Supplied entries:
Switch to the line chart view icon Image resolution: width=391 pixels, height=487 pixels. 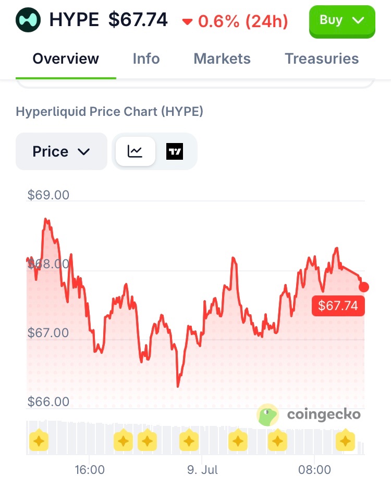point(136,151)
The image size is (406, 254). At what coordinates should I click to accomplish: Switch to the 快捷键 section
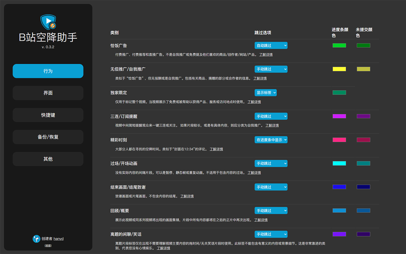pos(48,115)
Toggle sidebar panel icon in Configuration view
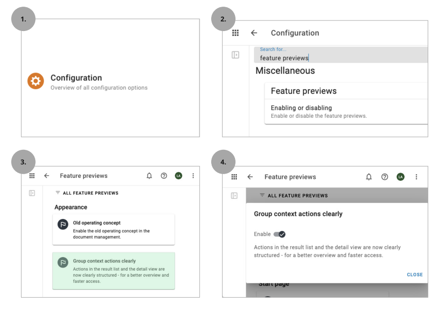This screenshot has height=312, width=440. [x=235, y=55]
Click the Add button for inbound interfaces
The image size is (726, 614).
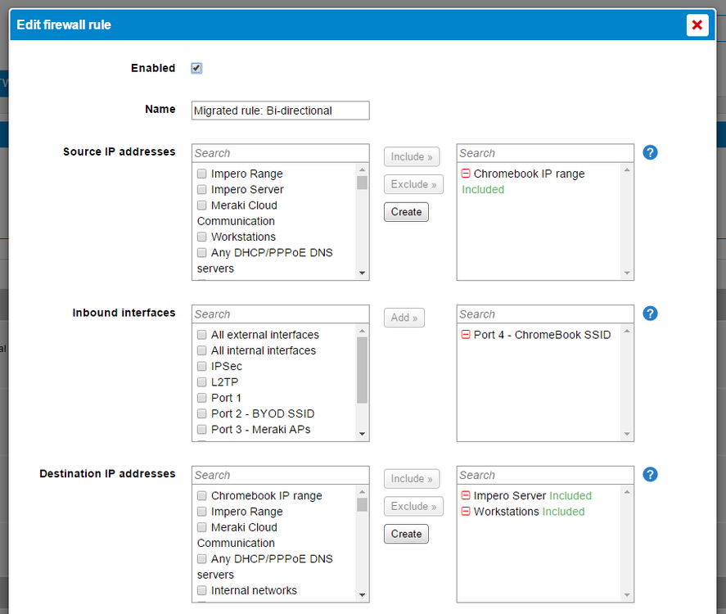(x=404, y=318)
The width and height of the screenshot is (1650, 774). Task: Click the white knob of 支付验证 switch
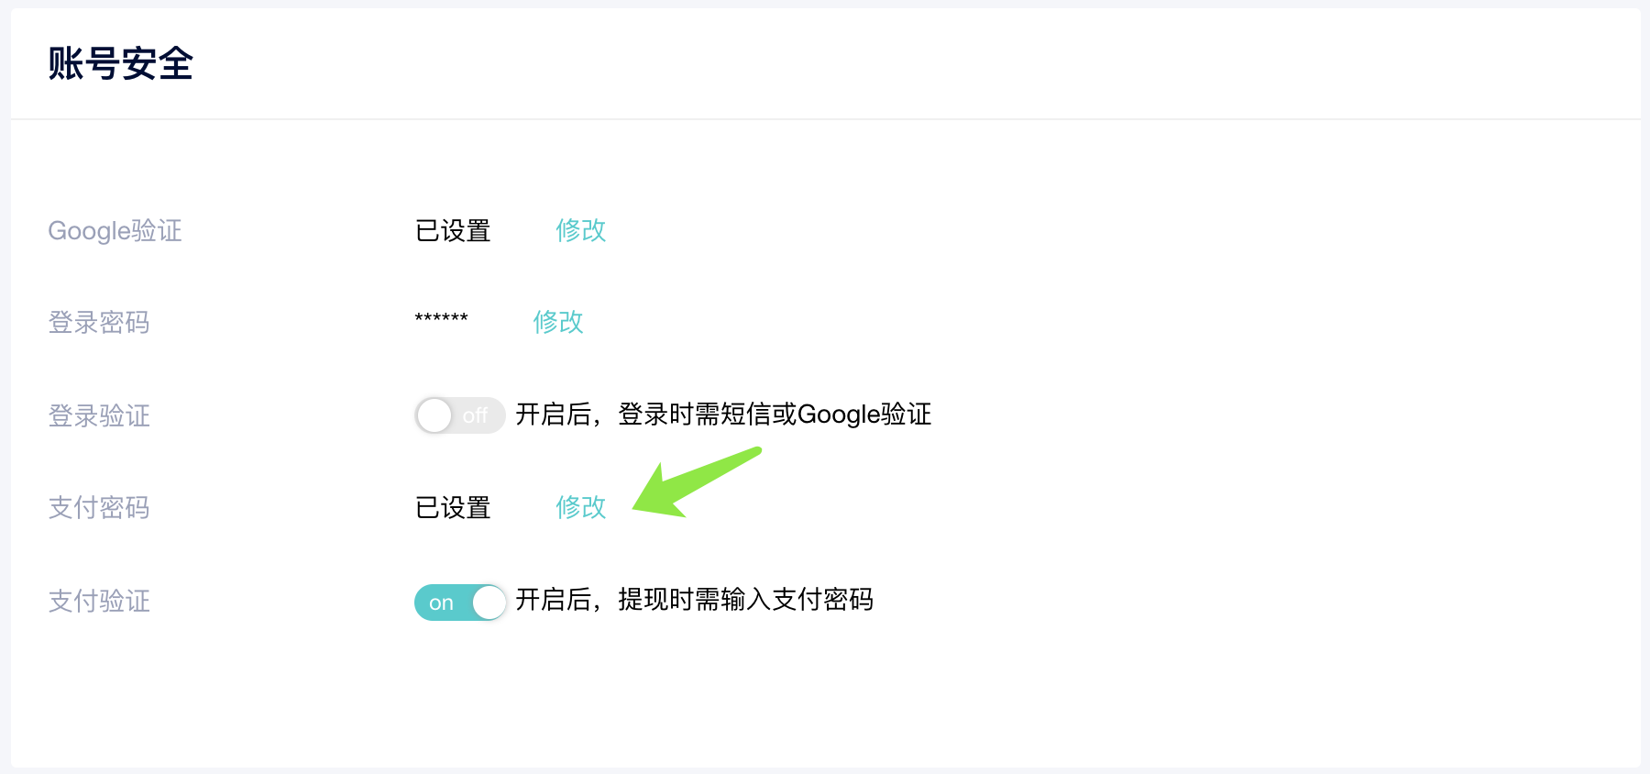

Task details: Reproduce the records word for word, starting at the line that contains "The image size is (406, 254)." and ending at the line that contains "This screenshot has". Leave out the pictures.

Exercise response:
The image size is (406, 254). At what coordinates should I click to accomplish: Switch to the 快捷键 section
pos(48,115)
Toggle sidebar panel icon in Configuration view
This screenshot has height=312, width=440. [x=235, y=55]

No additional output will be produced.